A substantial number of postsecondary students encounter the humanities at the community-college level—as students pursuing terminal certificates and degrees or as students taking courses to fulfill requirements for four-year programs.[1] In 2015 the number of community-college students earning a degree in a humanities discipline or a degree that requires a substantial amount of training in the humanities—a degree in liberal or general studies, for example—was substantially larger than the number of students earning humanities degrees at the baccalaureate level. (The course requirements for an associate’s degree in liberal studies cover an array of subject areas. Nevertheless, a review of course requirements at community colleges by Humanities Indicators staff found that these institutions typically assign more than a third of the necessary credit hours for liberal and general studies degrees to humanities subjects, with history courses often counting toward both humanities and social science requirements.)

Findings and Trends

  • In 2015, the nation’s colleges conferred 363,491 associate’s degrees in the humanities, the highest level on record (most of these degrees were in “liberal arts” and “liberal studies”). The number of associate’s degrees conferred in humanities disciplines increased almost every year from 1987 to 2015, rising by an average of 4.3% per year (Indicator II-a1).

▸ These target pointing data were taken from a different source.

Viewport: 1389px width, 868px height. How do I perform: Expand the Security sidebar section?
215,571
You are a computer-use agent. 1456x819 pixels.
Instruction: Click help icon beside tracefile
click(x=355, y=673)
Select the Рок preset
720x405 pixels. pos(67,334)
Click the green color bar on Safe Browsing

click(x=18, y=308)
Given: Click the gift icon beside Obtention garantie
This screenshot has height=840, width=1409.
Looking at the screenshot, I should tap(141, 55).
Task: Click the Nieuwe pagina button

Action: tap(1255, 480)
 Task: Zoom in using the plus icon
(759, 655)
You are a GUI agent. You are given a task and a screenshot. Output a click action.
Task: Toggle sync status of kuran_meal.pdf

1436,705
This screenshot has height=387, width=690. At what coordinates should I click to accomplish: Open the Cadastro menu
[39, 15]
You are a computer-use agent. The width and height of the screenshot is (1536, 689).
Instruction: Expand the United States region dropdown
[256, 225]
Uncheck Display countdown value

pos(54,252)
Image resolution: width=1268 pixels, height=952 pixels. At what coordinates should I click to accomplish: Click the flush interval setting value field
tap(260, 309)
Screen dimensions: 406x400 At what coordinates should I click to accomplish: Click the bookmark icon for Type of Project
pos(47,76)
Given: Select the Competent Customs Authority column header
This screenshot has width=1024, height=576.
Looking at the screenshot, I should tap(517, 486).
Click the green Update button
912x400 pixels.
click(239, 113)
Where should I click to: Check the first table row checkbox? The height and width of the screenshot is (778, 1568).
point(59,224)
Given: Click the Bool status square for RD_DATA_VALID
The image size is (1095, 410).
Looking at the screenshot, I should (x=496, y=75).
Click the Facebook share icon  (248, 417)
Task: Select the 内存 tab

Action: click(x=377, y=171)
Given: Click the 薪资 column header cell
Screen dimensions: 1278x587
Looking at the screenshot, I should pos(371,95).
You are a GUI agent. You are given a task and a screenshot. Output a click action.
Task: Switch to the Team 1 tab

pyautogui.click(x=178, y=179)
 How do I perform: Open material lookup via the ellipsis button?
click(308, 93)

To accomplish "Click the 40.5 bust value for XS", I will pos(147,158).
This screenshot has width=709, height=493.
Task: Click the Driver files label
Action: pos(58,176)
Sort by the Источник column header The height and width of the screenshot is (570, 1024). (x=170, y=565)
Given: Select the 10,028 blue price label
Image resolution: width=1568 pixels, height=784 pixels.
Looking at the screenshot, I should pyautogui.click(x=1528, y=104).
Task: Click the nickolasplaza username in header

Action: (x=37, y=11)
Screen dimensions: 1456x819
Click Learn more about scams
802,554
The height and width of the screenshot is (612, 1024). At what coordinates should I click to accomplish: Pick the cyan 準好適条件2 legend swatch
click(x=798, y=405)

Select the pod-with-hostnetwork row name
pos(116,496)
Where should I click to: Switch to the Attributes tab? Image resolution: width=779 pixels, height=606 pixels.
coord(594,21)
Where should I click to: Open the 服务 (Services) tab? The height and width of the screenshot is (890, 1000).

  • Traditionally, the largest number of associate’s degrees have been awarded in vocational and professional fields, however growth in these fields was less than in the humanities for most years of the 1987–2010 time period. (Degree conferrals in the professional fields were dominated by degrees in business and professions related to law and criminal justice.) The number of degrees in vocational and professional fields then fell after 2011, declining until 2015, when there was a slight uptick in completions. The 288,501 degrees awarded in this category in 2015 was the lowest level since 2009. As a result of these trends, in 2012, more associate’s degrees were awarded in the humanities than in the vocational and professional fields for the first time.
  • Associate’s degree conferrals in the health/medical and natural sciences declined slightly in recent years, from a high of 192,757 degrees in 2012 to 183,457 in 2015. The largest numerical drop in this category occurred among students earning nursing degrees (down 5,431), which account for more than a third of the degrees in this category.
  • As a share of all associate’s degrees, degrees conferred in subjects with a substantial amount of training in the humanities rose from 25.7% in 1987 to 41.8% in 2015 (Indicator II-a2). In comparison, over the same period the share of all associate’s degrees awarded in vocational and professional fields fell from 55.9% to 33.2%.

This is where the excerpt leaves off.